A Square to Spare

Roll Out the Charmin

By Deborah Salomon

When all is said and done, when the tragedies have subsided and coronavirus has faded, this icon of the pandemic will survive: toilet paper.

Raise a glass to Quilted Northern. Chisel Charmin in marble. Curtsey to Cottonelle. Whatever happened to Kimberly-Clark’s Delsey, the industry standard for decades?

Whichever you choose, don’t call it “paper.” The correct appellation: bath tissue. I could not find a single brand bearing the word “toilet,” either.

My first reaction to the shortage was . . . what genius predicted it and started hoarding?

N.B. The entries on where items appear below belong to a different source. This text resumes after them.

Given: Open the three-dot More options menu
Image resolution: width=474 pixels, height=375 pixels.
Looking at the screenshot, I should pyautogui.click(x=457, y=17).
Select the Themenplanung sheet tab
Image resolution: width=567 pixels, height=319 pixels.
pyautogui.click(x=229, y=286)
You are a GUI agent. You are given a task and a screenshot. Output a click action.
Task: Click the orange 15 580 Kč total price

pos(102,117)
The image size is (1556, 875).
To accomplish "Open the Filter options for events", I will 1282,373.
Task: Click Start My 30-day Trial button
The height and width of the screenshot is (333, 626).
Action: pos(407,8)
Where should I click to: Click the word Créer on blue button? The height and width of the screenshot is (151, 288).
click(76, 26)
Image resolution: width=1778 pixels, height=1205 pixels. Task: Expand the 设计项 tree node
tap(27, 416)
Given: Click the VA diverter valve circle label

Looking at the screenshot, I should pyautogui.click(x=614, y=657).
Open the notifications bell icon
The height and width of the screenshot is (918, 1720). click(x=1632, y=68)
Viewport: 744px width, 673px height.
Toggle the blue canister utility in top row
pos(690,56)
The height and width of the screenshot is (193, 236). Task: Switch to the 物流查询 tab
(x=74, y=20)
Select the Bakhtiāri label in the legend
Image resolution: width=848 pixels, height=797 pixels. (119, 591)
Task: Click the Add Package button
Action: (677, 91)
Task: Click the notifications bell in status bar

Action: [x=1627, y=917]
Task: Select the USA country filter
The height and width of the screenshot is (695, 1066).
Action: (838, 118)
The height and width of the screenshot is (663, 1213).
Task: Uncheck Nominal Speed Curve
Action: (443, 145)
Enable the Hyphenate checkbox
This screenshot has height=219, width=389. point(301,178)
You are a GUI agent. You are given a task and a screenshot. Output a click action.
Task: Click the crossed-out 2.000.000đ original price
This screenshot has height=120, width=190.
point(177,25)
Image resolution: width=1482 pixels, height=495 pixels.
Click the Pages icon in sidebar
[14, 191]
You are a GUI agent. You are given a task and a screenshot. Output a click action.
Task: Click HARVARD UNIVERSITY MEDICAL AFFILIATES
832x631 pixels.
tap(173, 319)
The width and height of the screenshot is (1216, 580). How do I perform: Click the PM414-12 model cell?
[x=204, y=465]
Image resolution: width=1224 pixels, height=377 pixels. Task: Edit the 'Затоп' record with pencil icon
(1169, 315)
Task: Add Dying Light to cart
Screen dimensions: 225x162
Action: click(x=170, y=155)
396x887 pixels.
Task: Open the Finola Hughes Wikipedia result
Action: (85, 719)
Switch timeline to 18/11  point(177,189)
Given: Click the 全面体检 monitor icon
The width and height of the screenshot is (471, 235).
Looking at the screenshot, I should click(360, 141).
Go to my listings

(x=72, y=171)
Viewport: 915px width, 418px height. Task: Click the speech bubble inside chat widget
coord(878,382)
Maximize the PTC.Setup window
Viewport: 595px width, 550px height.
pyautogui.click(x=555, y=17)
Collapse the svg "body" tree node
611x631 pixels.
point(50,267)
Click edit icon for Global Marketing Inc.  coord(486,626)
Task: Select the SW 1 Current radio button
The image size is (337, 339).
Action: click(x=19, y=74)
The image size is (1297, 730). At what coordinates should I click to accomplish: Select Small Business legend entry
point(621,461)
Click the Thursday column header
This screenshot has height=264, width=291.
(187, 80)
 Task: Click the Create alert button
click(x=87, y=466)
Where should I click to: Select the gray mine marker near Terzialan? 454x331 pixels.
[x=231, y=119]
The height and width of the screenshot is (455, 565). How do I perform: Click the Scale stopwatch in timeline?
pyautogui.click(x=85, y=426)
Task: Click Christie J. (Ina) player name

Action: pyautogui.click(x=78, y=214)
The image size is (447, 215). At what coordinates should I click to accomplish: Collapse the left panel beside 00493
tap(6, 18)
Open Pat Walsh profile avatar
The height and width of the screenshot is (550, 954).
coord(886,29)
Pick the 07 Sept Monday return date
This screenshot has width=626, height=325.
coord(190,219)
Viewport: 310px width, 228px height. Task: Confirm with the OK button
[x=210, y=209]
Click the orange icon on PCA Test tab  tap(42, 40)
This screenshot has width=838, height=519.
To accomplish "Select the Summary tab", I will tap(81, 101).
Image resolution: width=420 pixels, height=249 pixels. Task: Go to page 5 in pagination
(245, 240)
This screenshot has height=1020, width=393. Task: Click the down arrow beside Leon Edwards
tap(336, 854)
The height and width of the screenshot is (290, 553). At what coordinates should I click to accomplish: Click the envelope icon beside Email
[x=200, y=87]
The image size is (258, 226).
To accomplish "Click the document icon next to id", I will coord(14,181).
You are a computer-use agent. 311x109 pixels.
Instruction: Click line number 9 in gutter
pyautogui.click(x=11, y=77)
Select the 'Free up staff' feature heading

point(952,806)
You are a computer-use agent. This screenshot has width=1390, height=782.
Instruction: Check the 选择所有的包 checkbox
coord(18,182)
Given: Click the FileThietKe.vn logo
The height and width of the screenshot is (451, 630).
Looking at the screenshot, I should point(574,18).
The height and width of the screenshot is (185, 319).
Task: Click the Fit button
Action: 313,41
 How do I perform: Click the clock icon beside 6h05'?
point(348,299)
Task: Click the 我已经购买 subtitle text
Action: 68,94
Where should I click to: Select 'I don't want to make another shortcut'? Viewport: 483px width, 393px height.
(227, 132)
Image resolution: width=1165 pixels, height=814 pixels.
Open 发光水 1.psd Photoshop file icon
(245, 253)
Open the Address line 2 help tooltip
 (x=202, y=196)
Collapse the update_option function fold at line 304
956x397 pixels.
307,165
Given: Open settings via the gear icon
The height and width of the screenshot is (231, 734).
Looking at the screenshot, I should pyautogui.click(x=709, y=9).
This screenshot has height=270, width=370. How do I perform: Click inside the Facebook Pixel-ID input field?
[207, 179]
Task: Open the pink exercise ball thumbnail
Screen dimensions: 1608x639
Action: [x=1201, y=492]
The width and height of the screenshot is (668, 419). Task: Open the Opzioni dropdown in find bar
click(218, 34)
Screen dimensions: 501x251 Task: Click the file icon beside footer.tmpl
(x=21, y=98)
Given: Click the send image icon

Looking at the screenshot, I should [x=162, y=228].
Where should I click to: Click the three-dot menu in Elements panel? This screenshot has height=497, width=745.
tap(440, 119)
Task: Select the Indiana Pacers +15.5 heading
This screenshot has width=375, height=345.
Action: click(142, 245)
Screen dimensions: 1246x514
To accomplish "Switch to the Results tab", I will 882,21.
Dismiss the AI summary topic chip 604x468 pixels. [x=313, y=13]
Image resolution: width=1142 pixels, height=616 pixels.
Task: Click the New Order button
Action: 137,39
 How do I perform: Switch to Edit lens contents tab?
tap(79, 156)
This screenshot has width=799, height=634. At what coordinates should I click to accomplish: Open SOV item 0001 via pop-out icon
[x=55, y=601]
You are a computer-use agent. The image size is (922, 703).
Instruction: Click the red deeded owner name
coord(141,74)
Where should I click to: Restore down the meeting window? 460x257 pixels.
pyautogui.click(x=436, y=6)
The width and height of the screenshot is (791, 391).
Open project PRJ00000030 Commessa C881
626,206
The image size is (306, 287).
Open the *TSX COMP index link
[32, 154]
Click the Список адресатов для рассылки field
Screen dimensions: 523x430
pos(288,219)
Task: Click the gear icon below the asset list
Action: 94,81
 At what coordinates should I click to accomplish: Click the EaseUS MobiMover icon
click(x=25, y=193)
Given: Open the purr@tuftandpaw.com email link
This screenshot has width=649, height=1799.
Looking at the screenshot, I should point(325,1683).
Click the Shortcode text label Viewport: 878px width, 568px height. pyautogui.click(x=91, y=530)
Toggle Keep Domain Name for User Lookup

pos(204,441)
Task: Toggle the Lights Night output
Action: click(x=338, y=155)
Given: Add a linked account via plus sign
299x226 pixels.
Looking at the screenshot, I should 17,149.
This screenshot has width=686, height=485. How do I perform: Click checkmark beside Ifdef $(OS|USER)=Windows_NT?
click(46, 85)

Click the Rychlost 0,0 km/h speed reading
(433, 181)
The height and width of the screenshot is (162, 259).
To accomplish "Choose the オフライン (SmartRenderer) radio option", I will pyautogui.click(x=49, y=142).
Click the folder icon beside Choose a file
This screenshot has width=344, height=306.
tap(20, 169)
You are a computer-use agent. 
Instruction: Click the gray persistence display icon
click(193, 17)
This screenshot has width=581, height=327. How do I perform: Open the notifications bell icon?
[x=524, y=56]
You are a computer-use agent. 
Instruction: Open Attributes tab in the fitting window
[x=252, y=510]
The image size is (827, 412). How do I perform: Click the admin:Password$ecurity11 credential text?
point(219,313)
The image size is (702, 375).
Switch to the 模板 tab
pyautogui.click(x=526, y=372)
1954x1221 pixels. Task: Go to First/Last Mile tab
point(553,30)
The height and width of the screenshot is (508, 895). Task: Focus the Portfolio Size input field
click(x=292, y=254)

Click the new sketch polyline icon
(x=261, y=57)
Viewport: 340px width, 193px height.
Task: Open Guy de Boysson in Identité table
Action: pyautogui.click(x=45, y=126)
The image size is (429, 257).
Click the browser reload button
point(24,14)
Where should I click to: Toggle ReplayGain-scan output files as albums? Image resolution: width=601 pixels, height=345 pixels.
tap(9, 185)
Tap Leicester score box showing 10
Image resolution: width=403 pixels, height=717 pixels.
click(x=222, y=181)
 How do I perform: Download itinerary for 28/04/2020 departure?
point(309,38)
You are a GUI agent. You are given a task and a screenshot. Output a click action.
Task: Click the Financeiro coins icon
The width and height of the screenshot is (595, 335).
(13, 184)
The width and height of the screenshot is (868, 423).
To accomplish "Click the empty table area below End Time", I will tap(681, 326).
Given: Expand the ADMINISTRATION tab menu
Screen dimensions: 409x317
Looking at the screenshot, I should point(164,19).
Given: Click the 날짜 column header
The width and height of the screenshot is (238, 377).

Pre-hurricane, pre-snowstorm and pre-asteroid collision, bottled water, milk, bread and diapers disappear from shelves. Yet threatened with a lockdown, somebody thought: Wait a minute; no office or school, restaurant or store restrooms. Boo-hoo for the loo. In other words . . . going, going, gone. That prognosticator then multiplied homebound persons by five or so daily “gos,” calculated how many sheets per visit per gender, tossed the calculator and dashed to Walmart.

Math wasn’t my favorite subject. But whatever the, er, bottom line, the solution was HOARD.

The second mystery was the shortage itself. Manufacturers assured a panicked population that their stockpile had not been . . . wiped out. Truck drivers weren’t on strike. The raw materials needed to produce reams were plentiful. Yet not until late June were stores, uh, flush with supply.

Peanut butter a-plenty. Ditto PopTarts. Two-ply, scarce.

Right about now I usually investigate the history of my subject, for perspective. I did. You don’t want to know. Not even the Romans with their public latrines and marble residential potties had TP. Paper, remember, was a highly prized commode-ity reserved for manuscripts. By the 14th century the Chinese produced scented paper wipes for Imperial tushes. But not until 1857 did American Joseph Gayetty market “medicated paper for the water closet,” exorbitantly priced at 50 cents ($16 today) for 500 folded sheets. The first rolls appeared about 1890, initiating that still-unsolved conundrum: pull from under or over?

Since then, the industry has spun off more flavors than Oreos.

Remember the swipin’ ’70s when TP was a décor item? Colors ranged from violet to blue to green before being discontinued when dyes were cited as irritants. Prints included flowers, bunnies, stars. Etsy still offers custom messages and seasonal imprints, including “Hap-pee Holidays.”

Which reminds me: In 1970, while touring the Tower of London, I experienced the results of English tea overconsumption. A guard pointed me to the nearest WC. Not only did the TP (in folded sheets, from a dispenser) feel like waxed paper but upon it was imprinted some royal seal. Then, in 1994, The Grateful Dead played a concert near the Vermont town where I lived. We were warned: Deadheads would swarm the environs, stay for weeks, sleep in parks, beg for grilled cheese sandwiches, smoke weed and steal toilet paper from public restrooms.

Why, nobody could figure out — for a while.

Presently, the emphasis is on quality, although I’m torn between very soft and very strong. Aren’t they the same? And do we need such explicit TV ads, usually around dinnertime? Sure, the cheeky Charmin bears look cute, but their app for bathroom games and Pooptastic emojis are rather . . . execrable.

This is a certainty: Squishy mega-rolls of snowy whiteness likened to clouds and kittens will forever remind Americans of the virus that sickened and killed millions worldwide.